Normal LLM models are like the brain's System 1.
That is, highly parallel, vibes matching from past experience.
OpenAI's o1 (codenamed Strawberry) is different: like the brain's System 2.
Heavy, expensive machinery for general purpose problem solving.
Some problems are one-ply problems.
These are problems that the right expert could give a gut answer on and be right.
Normal LLMs are great at these.
Some problems are inherently multi-ply problems.
Even experts in the field would have to sit down to think it through
This is where something like o1 is useful.
In normal LLMs, when generating output, it's YOLOing tokens.
If its gut answer to an early token is wrong, the rest of the answer will also now be trash.
Vs o1 can recognize it made an error and revise it.

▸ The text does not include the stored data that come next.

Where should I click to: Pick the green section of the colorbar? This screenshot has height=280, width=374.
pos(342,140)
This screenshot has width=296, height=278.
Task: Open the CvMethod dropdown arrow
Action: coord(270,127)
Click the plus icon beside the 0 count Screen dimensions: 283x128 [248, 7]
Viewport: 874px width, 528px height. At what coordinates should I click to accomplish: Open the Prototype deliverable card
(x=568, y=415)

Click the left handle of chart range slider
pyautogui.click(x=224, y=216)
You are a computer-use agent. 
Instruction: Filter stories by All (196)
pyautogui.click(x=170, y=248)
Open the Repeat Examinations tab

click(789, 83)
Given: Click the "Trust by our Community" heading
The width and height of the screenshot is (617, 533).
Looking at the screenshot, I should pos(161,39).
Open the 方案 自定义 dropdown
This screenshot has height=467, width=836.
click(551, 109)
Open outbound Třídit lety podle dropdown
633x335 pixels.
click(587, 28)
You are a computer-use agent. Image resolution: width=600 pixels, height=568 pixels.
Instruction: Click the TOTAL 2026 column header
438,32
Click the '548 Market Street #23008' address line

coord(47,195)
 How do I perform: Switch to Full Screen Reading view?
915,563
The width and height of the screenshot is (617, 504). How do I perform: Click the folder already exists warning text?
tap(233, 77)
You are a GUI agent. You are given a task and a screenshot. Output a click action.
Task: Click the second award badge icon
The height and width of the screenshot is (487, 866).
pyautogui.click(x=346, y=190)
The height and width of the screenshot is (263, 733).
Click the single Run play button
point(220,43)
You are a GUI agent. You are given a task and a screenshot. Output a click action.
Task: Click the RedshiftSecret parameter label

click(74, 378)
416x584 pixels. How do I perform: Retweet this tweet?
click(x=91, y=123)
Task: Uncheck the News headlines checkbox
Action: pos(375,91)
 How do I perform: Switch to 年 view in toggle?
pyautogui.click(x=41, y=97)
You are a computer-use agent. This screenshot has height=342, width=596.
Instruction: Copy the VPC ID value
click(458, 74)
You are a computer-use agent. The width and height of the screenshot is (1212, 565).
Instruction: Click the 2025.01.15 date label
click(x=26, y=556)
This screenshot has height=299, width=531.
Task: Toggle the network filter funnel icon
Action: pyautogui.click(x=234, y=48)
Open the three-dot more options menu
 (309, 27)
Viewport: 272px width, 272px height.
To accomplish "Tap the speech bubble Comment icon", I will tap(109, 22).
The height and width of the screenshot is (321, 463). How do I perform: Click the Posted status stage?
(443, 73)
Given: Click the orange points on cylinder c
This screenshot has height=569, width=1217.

o1 style models are less about outcome supervision vs process supervision.
Having an exceptionally well tuned process can be very powerful.
In high school, one of my favorite teachers was my AP Physics teacher, Dr. Patel.
On the very first day he gave all of us the answer key of the final answer to every question in the book.
He'd grade our homework on how rigorously we followed the process, not the right answer (which we already knew).
Every single formula, input, intermediate step had to be shown in order, cleanly written.
He'd grade extraordinarily harshly.
At the beginning it drove me crazy.
But as time went on and I got good at it it felt like flying; no matter how complicated the problem I was confident I could break it down into smaller pieces until it yielded to the process.
o1's training is like giving the model its own Dr. Patel.
Whereas working with other LLMs is a little kayak, o1 is a massive ship.
Use it when you want to pull out the big guns.
Or when it's worth it to write a mini spec of what to do and come back later when it's done.
It used to be that to get great results out of LLMs required a lot of prompt-fu expertise.
This system can give very good results no matter how good the prompt is, but is hard for people with prompt-fu to steer.